START TEXT BLOCK
I noticed something similar on ubuntu10 as well.  I upgraded my server to 
ubuntu12, and I also set /proc/sys/vm/dirty_ratio to 90 and 
/proc/sys/vm/dirty_expire_centisecs to 60000, and that helped significantly 
with back-mdb using current OpenLDAP master.  An ldapadd of almost 3.5 
million users takes approximately 4 hours now for my dataset vs 16.  so 4x 
faster.

--Quanah

--

Quanah Gibson-Mount
Sr. Member of Technical Staff
Zimbra, Inc
A Division of VMware, Inc.
--------------------
Zimbra ::  the leader in open source messaging and collaboration

Comment 7 lm5@ualberta.ca 2013-04-09 02:31:11 UTC
>
> I noticed something similar on ubuntu10 as well.  I upgraded my server to
> ubuntu12, and I also set /proc/sys/vm/dirty_ratio to 90 and
> /proc/sys/vm/dirty_expire_centisecs to 60000, and that helped significantly
> with back-mdb using current OpenLDAP master.  An ldapadd of almost 3.5
> million users takes approximately 4 hours now for my dataset vs 16.  so 4x
> faster.
END TEXT BLOCK
START DATA FOR ANALYSIS
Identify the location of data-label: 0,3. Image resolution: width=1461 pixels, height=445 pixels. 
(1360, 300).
END DATA FOR ANALYSIS
START DATA FOR ANALYSIS
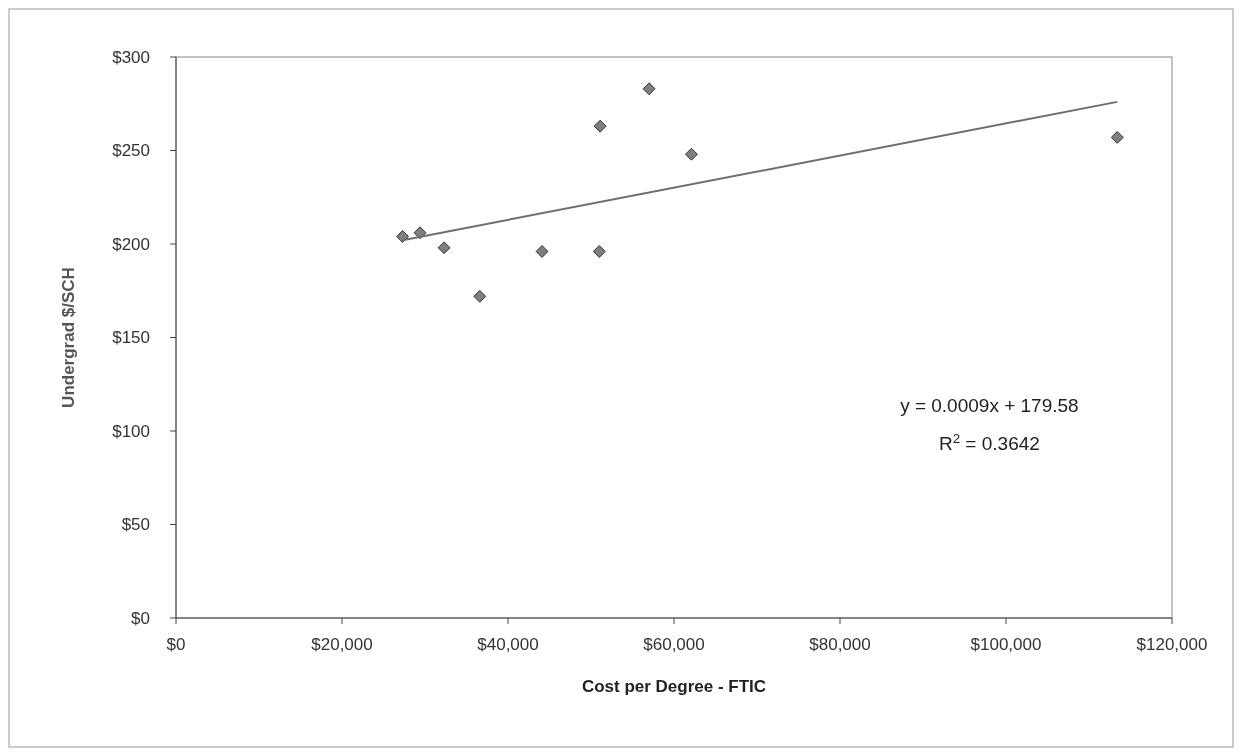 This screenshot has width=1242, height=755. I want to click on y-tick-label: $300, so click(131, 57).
END DATA FOR ANALYSIS
START DATA FOR ANALYSIS
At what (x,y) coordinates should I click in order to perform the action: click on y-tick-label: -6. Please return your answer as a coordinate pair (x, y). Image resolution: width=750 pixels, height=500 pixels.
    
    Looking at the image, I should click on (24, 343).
END DATA FOR ANALYSIS
● PROBLEM REQUIREMENTS: Reproduce the OpenLDAP tuning message above in full, character for character.

● OUTPUT BELOW:
I noticed something similar on ubuntu10 as well.  I upgraded my server to 
ubuntu12, and I also set /proc/sys/vm/dirty_ratio to 90 and 
/proc/sys/vm/dirty_expire_centisecs to 60000, and that helped significantly 
with back-mdb using current OpenLDAP master.  An ldapadd of almost 3.5 
million users takes approximately 4 hours now for my dataset vs 16.  so 4x 
faster.

--Quanah

--

Quanah Gibson-Mount
Sr. Member of Technical Staff
Zimbra, Inc
A Division of VMware, Inc.
--------------------
Zimbra ::  the leader in open source messaging and collaboration

Comment 7 lm5@ualberta.ca 2013-04-09 02:31:11 UTC
>
> I noticed something similar on ubuntu10 as well.  I upgraded my server to
> ubuntu12, and I also set /proc/sys/vm/dirty_ratio to 90 and
> /proc/sys/vm/dirty_expire_centisecs to 60000, and that helped significantly
> with back-mdb using current OpenLDAP master.  An ldapadd of almost 3.5
> million users takes approximately 4 hours now for my dataset vs 16.  so 4x
> faster.